O objetivo da organização biológica é conferir unidade à multiplicidade de células, tecidos e órgãos, que compõem os diversos níveis dos sistemas complexos. Entre tais sistemas destaca-se o sistema nervoso que surgiu como estrutura essencial para organização biológica dos organismos multicelulares, dando ao imenso conjunto de tecidos e órgãos um caráter de unidade em termos de funcionamento integrado.
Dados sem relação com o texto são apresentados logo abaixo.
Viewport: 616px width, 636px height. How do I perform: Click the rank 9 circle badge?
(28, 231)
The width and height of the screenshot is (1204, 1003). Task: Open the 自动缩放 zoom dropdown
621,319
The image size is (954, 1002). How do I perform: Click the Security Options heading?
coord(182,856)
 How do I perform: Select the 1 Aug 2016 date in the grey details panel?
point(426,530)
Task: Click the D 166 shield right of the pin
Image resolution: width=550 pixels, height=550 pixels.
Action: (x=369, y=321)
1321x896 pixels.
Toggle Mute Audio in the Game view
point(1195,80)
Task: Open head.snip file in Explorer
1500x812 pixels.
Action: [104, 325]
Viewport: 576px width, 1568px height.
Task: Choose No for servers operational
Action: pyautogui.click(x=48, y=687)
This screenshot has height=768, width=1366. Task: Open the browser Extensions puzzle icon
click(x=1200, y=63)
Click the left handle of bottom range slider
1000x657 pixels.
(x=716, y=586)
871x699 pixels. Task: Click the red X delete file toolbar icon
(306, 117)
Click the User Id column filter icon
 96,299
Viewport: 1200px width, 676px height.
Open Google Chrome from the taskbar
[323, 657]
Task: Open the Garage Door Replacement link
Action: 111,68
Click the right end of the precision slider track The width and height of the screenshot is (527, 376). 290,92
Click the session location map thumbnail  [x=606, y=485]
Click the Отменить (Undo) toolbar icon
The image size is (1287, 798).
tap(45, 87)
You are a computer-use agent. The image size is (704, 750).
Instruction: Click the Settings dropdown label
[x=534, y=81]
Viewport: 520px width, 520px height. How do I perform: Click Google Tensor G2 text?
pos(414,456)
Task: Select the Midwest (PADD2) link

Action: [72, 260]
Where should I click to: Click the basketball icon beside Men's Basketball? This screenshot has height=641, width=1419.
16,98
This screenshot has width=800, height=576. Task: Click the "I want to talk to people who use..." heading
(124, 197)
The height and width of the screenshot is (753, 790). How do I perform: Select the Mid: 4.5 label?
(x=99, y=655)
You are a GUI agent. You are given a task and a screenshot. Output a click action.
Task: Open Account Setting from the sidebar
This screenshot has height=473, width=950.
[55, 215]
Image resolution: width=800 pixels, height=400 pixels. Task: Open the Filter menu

Entretanto, não se pode perder de vista que, ao mesmo tempo em que regula, o sistema nervoso é regulado pelo organismo, embora contenha milhões de células, todas elas são parte de um conjunto a cuja legalidade devem se ajustar.

Ao permitir o advento do comportamento, o sistema nervoso contribuiu de forma decisiva para a ampliação da capacidade de interação dos organismos com o meio, ampliando a percepção sensorial, a atividade motora voluntária, o armazenamento de vários tipos de memória, a atividade consciente e, ainda, no caso do ser humano, a ideação de situações futuras e a imaginação.

No momento em que surgiu como resultado da interação vital e por servir de base biológica para o desenvolvimento cognitivo, o sistema nervoso tornou a interação um elemento essencial à aprendizagem. Assim, o desenvolvimento da inteligência somente se processa através da ação dos sujeitos sobre o meio. A elaboração dos hábitos leva à formação de esquemas mais ou menos encaixados. As estruturas cognitivas não são aleatórias e apresentam uma história. A compreensão destes processos envolve o conhecimento tanto do conjunto dos componentes do sistema quanto das relações entre eles.

Todos os sistemas de conceitos, em todos os níveis de inteligência só funcionam no pensamento em ação, que assegura uma circulação contínua no conteúdo das idéias através de circunstâncias ou de problemas novos.

Piaget ressalta que há duas diferenças básicas entre as funções biológicas e o conhecimento: o grau de sucesso das formas de conservação e a dissociação entre forma e conteúdo. De modo que, com o desenvolvimento da inteligência, vemos na criança uma dissociação progressiva das formas e dos conteúdos, que permite a constituição de uma lógica reflexiva e a possibilidade de imaginação e da ideação do futuro.

Em resumo, o desenvolvimento da inteligência resulta de um tipo especial de adaptação da espécie humana ao meio. Por isso, a reflexão teórica sobre o significado biológico e as conseqüências dessa adaptação contribui para a compreensão desse tema, fornecendo um melhor embasamento ao ato pedagógico.